So it's back to Perl Iron Man after *mumble* months. And back to square one in Perl Iron Man, thanks to those months, but that's no real surprise - I've always been a lousy blogger because I never seem to be able to find topics to write about on anything resembling a regular basis.
I do have another excuse aside from lack of topics, though: I was too busy writing Perl to bother with taking the time to write about Perl.
What was I writing in Perl, then? FishTwits, "a hub for recreational fishermen around the world to connect and share stories and a place for fishing businesses to reach and establish relationships with their customers." Stripped of the marketing-speak, it's a fishing-related subset of Twitter. It's also not entirely complete, but it's far enough along that I can take the time out to step back, try to regain at least a little Iron Man cred, and work on some other projects.
The FishTwits code is pretty much my own from top to bottom - the only major chunks of CPAN code are DBI, Template::Toolkit, CGI::Fast, CGI::Ajax, and Net::Twitter. The rest is all based on my own collection of OO infrastructure, web framework, and object persistence techniques that I've built up in the course of several other projects over the last few years. While it's all good code, it has the substantial flaw of being code that only I am using.
Maybe I'll generalize some of it and run it up the CPAN flagpole to see if anyone salutes, but, first, I'm taking the opportunity to start up a side project of my own (a space trader game, currently called "Lillon" until I can come up with an actual name for it) and use it to try out some of the modules being pushed under the Modern/Enlightened Perl banners.
So far, I've created a couple classes using Moose, which has worked wonderfully and proven to be much easier than I had expected from my earlier glances at its immense collection of features and correspondingly immense wall of documentation. There's definitely a lot more to Moose than what I'm using so far, but it's doing everything I need from it well enough that I doubt I'll be using my homegrown OO infrastructure again except in cases where startup performance is significant.
With Moose already a given, I'm expecting to be very happy with KiokuDB for persistence, although I haven't really looked at what needs to be done to get that going yet. I've tried getting into DBIx::Class in the past, but it really just doesn't work for me. The first "ORM" I ever encountered (years before I first heard the term) was one which a coworker and I built in Borland Deplhi and called an "object-relational persistence layer". It was set up to treat objects as the first-class citizens and contort the database to match them. Coming from that background, I've never been happy with the typical ORM approach of wrapping an object-like veneer around a database table and claiming it's a class. Kioku seems much more closely aligned with my views on how persistence "should" be done.
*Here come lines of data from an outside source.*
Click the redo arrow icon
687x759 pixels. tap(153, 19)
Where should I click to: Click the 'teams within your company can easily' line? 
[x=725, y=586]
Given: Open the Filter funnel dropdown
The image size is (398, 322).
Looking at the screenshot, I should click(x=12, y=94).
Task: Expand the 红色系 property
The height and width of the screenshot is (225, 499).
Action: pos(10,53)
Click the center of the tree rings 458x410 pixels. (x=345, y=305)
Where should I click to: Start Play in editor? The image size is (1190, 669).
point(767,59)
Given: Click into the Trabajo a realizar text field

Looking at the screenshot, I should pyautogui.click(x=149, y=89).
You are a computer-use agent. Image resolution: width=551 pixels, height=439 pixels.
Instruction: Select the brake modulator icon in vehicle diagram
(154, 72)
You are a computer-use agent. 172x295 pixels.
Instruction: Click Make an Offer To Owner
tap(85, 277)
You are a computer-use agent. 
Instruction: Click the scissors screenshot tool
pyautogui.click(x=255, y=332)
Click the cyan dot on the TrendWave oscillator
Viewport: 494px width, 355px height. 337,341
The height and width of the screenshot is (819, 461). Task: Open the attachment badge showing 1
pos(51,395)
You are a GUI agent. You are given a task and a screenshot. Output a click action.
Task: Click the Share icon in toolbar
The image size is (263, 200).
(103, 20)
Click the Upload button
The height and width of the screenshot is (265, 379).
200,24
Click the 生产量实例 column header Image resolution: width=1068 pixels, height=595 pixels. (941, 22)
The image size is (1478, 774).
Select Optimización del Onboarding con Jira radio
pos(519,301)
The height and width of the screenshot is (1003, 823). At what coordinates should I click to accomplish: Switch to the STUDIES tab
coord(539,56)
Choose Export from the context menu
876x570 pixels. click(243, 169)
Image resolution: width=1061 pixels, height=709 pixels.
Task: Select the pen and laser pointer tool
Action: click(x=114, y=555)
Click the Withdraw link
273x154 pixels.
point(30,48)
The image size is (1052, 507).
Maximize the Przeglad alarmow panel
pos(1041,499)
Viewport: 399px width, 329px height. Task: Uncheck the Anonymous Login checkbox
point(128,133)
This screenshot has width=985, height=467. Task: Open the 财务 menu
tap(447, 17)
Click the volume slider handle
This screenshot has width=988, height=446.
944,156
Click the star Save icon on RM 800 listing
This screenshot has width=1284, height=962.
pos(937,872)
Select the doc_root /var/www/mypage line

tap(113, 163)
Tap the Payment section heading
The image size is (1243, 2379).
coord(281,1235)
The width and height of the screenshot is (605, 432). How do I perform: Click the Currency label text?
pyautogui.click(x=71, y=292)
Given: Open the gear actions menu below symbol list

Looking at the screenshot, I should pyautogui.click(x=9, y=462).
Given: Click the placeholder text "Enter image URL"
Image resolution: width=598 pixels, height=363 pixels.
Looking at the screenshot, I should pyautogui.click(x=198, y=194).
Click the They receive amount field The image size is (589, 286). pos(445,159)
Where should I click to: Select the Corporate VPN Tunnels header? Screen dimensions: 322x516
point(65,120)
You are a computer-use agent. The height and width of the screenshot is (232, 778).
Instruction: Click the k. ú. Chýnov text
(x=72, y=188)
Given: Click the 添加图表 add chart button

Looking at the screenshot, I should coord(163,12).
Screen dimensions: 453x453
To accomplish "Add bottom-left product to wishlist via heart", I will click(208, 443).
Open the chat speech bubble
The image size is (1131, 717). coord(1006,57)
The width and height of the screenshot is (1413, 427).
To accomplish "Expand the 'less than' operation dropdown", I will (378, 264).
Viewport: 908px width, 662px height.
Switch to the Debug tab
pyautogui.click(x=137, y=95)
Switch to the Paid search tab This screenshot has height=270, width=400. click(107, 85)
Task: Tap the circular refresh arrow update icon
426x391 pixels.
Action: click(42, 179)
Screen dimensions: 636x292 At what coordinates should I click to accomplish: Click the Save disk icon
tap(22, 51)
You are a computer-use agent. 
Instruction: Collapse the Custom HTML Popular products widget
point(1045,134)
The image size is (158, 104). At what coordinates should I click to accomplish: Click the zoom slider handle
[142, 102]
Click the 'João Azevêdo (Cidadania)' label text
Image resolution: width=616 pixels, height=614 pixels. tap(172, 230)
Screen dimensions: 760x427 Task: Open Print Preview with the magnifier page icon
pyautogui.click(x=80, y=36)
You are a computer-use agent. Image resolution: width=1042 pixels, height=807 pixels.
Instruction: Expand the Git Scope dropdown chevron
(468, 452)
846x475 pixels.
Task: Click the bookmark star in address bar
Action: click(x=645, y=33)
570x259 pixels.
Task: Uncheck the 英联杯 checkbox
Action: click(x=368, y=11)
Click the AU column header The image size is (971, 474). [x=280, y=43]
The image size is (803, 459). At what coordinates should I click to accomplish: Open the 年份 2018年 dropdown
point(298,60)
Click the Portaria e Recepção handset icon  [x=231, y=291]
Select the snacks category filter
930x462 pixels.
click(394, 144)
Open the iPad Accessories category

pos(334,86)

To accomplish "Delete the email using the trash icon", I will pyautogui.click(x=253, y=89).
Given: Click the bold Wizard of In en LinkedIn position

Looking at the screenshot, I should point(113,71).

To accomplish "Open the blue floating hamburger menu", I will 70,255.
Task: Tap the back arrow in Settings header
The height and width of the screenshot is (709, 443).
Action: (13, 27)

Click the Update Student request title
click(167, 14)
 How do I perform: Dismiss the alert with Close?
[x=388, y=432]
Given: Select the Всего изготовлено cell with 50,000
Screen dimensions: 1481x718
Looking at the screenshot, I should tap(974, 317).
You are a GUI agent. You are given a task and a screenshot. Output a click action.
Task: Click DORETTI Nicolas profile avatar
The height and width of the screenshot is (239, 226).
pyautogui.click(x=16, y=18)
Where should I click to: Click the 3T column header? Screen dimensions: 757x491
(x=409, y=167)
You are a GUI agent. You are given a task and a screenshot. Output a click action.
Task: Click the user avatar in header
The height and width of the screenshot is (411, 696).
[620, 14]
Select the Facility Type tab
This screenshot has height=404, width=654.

The web framework may be another matter, though. I do still intend to look more closely at the major players, but my current impressions, at least, are that they all have at least one of these (to me) fatal flaws:
- Backpack web servers. Call me crazy, but I think a web framework should stick to frameworking ("do one thing and do it well") instead of coming with an integrated web server. Yes, yes, I know... "But a separate development web server lets you restart it without affecting other services." True, but I do my development on a dedicated machine which offers no public services. I can
apache2ctl gracefulall day and it won't bother anyone. - Heavy use of "helper" scripts. If starting a project with your framework requires running commands like "
script/myapp_create.pl model DB DBIC::Schema MyApp::Schema create=static dbi:SQLite:myapp.db", then your framework is too complex. I thought the point of frameworks was to simplify things. - Centralized configuration. Maybe I just haven't found the right docs, but Catalyst seems to be the only one that auto-discovers available handlers rather than having one file that contains a master list of all routes/run modes/whatever.
My homegrown framework does, admittedly, take a little effort to set up (mainly because I've never gotten around to packaging it cleanly), but, once it's in place, all I do is create a new MyApp::CGI::Whatever module which contains a list of "actions" that it handles and it gets found automagically (thanks to Module::Pluggable), registers its actions, and we're ready to roll. No helper scripts needed to create the new module, no specific filesystem location where the module needs to be placed, and no need to edit any of the app's existing files. I haven't yet found that kind of ease of use/ease of extension documented in any of the web frameworks on CPAN.
So those are the things I'll be up to within Perl in the near future: Continuing development of FishTwits, learning Moose and (probably) KiokuDB, and either learning a mainstream web framework or packaging my own up for CPAN. With a little luck, this should give me a reasonably steady supply of things to blog about.
And this turned out to be a lot longer than anticipated (I may have trouble finding things to talk about, but, when I do find one, I seem to say a lot...), as well as turning into a bit of a mini-rant about web frameworks. But, hey, at least I'm back to Iron Man.
Hopefully it will last longer than my previous blogging efforts have.